### Supplied records
::::::

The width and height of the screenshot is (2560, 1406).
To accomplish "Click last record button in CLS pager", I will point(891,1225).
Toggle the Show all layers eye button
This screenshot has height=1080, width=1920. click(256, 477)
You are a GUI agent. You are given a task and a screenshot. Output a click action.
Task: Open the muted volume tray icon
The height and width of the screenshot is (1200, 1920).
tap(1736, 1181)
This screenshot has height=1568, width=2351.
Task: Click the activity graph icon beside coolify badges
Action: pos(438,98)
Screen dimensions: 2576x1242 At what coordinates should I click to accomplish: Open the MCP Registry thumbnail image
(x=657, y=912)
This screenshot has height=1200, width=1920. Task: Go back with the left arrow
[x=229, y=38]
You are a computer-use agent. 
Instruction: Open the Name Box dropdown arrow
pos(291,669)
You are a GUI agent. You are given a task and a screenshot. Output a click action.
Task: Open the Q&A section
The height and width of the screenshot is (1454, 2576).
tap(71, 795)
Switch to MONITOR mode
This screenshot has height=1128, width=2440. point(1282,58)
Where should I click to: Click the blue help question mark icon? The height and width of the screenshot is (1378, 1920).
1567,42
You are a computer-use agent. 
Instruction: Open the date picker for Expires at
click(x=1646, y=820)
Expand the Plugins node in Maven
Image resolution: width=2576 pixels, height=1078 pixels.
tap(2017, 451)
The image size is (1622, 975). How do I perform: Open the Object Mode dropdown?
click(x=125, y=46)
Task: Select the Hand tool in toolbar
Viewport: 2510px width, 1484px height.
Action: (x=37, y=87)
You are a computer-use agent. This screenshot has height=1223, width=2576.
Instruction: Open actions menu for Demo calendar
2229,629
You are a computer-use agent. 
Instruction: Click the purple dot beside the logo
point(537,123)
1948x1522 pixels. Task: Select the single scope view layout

::::::

### Your instructions
Repeat all the entries word for word.

### Response below
The width and height of the screenshot is (2560, 1406).
To accomplish "Click last record button in CLS pager", I will point(891,1225).
Toggle the Show all layers eye button
This screenshot has height=1080, width=1920. click(256, 477)
You are a GUI agent. You are given a task and a screenshot. Output a click action.
Task: Open the muted volume tray icon
The height and width of the screenshot is (1200, 1920).
tap(1736, 1181)
This screenshot has height=1568, width=2351.
Task: Click the activity graph icon beside coolify badges
Action: pos(438,98)
Screen dimensions: 2576x1242 At what coordinates should I click to accomplish: Open the MCP Registry thumbnail image
(x=657, y=912)
This screenshot has height=1200, width=1920. Task: Go back with the left arrow
[x=229, y=38]
You are a computer-use agent. 
Instruction: Open the Name Box dropdown arrow
pos(291,669)
You are a GUI agent. You are given a task and a screenshot. Output a click action.
Task: Open the Q&A section
The height and width of the screenshot is (1454, 2576).
tap(71, 795)
Switch to MONITOR mode
This screenshot has height=1128, width=2440. point(1282,58)
Where should I click to: Click the blue help question mark icon? The height and width of the screenshot is (1378, 1920).
1567,42
You are a computer-use agent. 
Instruction: Open the date picker for Expires at
click(x=1646, y=820)
Expand the Plugins node in Maven
Image resolution: width=2576 pixels, height=1078 pixels.
tap(2017, 451)
The image size is (1622, 975). How do I perform: Open the Object Mode dropdown?
click(x=125, y=46)
Task: Select the Hand tool in toolbar
Viewport: 2510px width, 1484px height.
Action: (x=37, y=87)
You are a computer-use agent. This screenshot has height=1223, width=2576.
Instruction: Open actions menu for Demo calendar
2229,629
You are a computer-use agent. 
Instruction: Click the purple dot beside the logo
point(537,123)
1948x1522 pixels. Task: Select the single scope view layout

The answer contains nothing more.